19. The fuel cell system (1) according to claim 18, wherein the fuel cell system (1) further comprises: A first temperature sensor (91) is arranged in the anode circuit and is used to detect the first temperature at the anode inlet (23) of the fuel cell stack (20); A second temperature sensor (92) is arranged in the anode circuit and is used to detect the second temperature at the anode outlet (24) of the fuel cell stack (20); The acquisition module (11) of the device (10) is configured to acquire a first parameter based on the difference between the second temperature and the first temperature.

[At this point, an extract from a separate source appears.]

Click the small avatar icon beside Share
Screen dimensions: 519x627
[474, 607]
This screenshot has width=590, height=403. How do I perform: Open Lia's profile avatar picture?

20. The fuel cell system (1) according to claim 18 or 19, wherein the fuel cell system (1) further comprises: The exhaust gas pipeline is connected to the gas-liquid separator (45) via a drain valve (46) and is used to guide the water collected in the gas-liquid separator (45) to the external environment; Hydrogen concentration sensor (93) is used to detect the hydrogen concentration in the section of the exhaust gas pipeline located downstream of the drain valve (46); The acquisition module (11) of the device (10) is configured to acquire a second parameter based on the hydrogen concentration in the section of the exhaust gas pipeline located downstream of the drain valve (46).
21. A machine-readable storage medium having a computer program stored thereon, the computer program being configured to perform the method according to any one of claims 1 to 16 when run on a computer.